Rien d'étonnant à cela : plus nous sommes physiquement proches les uns des autres, plus nos rencontres sont fréquentes, plus nous avons des raisons de nous téléphoner. Il faut donc cesser d'assimiler « télécommunication » et communication « au loin », ne pas oublier que les télécommunications peuvent servir à nouer des relations de proximité. Loin d'être l'instrument froid d'un espace sans frontières peuplé d'individus rivés à leurs claviers et à leurs webcams, Internet peut être le support de la reconquête d'une sociabilité de voisinage. Le discours technologique nous appâte avec la possibilité de nous connecter en pleine nuit avec un inconnu de Singapour 2. Ce n'est pas sans intérêt, mais il est vraisemblable qu'Internet servira tout autant à rompre l'anonymat des grands ensembles et la solitude des villes ou des campagnes en favorisant la rencontre associative ou l'offre de services de proximité.

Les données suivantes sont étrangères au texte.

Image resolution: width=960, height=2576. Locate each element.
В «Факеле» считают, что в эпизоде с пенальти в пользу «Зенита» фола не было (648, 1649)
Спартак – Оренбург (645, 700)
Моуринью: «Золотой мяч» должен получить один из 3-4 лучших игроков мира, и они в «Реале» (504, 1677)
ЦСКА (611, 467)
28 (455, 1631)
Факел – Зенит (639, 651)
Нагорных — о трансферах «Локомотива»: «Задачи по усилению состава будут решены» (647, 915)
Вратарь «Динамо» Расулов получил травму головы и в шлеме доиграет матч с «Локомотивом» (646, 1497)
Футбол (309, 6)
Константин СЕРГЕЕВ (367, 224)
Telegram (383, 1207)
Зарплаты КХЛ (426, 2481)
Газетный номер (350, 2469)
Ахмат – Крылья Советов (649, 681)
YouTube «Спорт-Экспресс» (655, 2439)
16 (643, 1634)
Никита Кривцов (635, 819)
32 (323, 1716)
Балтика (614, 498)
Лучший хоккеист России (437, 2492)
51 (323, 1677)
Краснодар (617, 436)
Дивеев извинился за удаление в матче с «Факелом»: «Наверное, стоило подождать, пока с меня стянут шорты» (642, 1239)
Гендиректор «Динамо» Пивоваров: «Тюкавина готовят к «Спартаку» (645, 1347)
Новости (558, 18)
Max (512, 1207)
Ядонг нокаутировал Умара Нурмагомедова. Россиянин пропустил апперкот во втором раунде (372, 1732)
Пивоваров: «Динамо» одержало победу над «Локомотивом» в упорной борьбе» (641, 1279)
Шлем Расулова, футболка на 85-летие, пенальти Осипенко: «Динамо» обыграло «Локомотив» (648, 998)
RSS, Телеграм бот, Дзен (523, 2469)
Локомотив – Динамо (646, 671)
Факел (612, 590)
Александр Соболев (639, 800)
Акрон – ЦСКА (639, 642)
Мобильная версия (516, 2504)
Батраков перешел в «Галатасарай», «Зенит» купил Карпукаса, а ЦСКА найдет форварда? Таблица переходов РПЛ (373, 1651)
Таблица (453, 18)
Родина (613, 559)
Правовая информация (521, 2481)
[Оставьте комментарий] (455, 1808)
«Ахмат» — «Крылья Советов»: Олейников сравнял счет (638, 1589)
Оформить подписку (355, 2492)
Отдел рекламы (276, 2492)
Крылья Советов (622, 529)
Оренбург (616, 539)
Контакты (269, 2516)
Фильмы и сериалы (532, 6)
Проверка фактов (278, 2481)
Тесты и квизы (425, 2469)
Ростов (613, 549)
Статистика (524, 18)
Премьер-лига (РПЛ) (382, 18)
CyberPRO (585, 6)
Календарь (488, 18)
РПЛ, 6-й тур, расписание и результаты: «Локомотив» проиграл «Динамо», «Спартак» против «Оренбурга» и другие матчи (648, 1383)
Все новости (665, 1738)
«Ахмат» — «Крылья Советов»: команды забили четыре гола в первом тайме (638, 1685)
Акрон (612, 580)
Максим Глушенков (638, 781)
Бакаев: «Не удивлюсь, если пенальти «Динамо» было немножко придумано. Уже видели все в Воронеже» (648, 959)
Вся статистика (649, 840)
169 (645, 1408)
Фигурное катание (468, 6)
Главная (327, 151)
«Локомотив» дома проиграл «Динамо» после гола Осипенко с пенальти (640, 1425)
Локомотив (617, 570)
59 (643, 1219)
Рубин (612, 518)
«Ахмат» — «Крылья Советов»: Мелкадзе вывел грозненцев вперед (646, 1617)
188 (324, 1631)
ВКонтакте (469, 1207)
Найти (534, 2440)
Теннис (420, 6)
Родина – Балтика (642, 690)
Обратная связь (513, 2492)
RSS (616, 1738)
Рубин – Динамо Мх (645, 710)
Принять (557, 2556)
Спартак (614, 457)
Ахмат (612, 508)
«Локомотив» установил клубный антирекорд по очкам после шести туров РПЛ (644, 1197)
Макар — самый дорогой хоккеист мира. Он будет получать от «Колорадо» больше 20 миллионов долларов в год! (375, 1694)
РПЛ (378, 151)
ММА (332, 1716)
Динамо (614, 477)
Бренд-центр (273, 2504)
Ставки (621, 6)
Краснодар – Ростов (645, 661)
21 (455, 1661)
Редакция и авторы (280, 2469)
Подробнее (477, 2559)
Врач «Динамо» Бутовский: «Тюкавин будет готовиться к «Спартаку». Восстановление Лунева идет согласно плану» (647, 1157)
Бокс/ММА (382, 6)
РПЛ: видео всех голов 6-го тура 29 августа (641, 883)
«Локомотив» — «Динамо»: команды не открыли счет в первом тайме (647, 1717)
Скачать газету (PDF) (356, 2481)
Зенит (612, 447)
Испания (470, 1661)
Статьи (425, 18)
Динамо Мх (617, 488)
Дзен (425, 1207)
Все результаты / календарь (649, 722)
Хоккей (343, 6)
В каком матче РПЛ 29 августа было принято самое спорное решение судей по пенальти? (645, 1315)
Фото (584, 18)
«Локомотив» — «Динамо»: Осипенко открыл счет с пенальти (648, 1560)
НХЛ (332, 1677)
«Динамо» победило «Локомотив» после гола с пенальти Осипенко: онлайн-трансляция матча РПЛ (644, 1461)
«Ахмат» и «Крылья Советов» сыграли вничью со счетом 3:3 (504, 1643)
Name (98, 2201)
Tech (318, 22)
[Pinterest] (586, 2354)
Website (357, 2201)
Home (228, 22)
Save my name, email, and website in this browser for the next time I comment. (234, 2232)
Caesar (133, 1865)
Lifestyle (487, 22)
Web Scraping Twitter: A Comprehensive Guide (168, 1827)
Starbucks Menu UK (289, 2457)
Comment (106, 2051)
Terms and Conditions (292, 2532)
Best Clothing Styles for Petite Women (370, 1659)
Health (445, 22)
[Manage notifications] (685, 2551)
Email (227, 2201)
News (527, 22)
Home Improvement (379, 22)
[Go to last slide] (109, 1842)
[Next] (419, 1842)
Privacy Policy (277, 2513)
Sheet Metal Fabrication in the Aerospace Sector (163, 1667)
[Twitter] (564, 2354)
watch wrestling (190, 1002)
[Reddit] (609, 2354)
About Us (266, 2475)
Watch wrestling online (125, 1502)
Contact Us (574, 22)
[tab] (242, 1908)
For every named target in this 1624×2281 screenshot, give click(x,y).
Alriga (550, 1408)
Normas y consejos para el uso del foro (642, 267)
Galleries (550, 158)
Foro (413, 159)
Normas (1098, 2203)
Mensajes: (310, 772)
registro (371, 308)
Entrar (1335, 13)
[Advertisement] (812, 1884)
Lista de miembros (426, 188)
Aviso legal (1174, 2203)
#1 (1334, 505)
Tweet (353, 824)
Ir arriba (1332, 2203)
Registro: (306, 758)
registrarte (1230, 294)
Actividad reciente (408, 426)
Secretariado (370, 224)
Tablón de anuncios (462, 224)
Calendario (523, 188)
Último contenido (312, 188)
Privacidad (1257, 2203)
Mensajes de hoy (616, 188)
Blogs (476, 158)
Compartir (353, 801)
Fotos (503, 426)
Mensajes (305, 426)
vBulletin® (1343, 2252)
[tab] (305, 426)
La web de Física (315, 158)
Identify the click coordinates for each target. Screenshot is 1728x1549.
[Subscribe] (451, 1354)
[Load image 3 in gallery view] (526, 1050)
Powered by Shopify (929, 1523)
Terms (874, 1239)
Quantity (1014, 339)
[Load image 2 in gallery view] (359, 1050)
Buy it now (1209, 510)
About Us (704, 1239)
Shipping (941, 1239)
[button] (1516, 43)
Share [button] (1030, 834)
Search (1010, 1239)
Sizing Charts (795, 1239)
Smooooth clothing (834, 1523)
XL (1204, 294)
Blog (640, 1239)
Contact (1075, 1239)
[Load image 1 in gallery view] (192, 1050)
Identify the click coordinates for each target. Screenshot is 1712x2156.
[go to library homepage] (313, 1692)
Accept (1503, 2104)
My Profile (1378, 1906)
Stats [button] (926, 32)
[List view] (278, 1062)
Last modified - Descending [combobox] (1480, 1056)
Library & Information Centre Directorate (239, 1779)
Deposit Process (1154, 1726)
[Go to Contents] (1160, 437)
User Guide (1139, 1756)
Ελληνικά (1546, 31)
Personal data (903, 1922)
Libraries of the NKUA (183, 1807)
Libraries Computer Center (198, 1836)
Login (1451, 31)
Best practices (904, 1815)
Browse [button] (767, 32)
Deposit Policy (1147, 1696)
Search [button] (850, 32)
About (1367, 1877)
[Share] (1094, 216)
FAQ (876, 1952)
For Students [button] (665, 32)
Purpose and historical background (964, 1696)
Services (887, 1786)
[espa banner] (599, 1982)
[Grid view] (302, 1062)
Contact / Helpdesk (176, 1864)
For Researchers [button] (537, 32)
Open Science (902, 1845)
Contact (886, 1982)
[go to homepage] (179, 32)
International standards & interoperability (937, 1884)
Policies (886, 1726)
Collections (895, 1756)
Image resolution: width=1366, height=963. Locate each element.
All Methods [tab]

Internet est certes le lieu de vastes communautés virtuelles où s'échangent et se structurent des opinions mais, à l'exception d'une minorité de gens (très fortement représentée chez les premiers utilisateurs) qui en font une sorte de cadre existentiel, la plupart des utilisateurs ne voient dans ce réseau qu'un canal complémentaire de communication.
Les télécommunications donnent l'impression de pouvoir s'affranchir totalement de l'espace. La mobilité des hommes et des marchandises rencontre des limites, car elle repose sur des flux physiques et implique des coûts même s'ils ont fortement baissé. Tandis que la mobilité des informations apparaît sans limite, car de nature immatérielle, et sans coût en raison de l'impressionnant progrès technologique (la concentration du trafic sur des artères à haut débit rend le coût de transmission entre villes ou entre continents dérisoire).
Une force de dispersion ou d'agglomération ?
On en a souvent tiré une conclusion hâtive : puisque l'espace est si facile à franchir, il est possible que des activités, notamment les activités intensives en information et en connaissance, s'implantent dans des régions ou zones restées à l'écart du mouvement d'industrialisation. Autrement dit, les télécommunications dans le contexte d'une économie de plus en plus immatérielle redonneraient une chance aux régions périphériques, par exemple celles au climat ou au paysage agréable et à l'environnement préservé. Elles permettraient ainsi de combattre les tendances à la polarisation et à la métropolisation croissantes.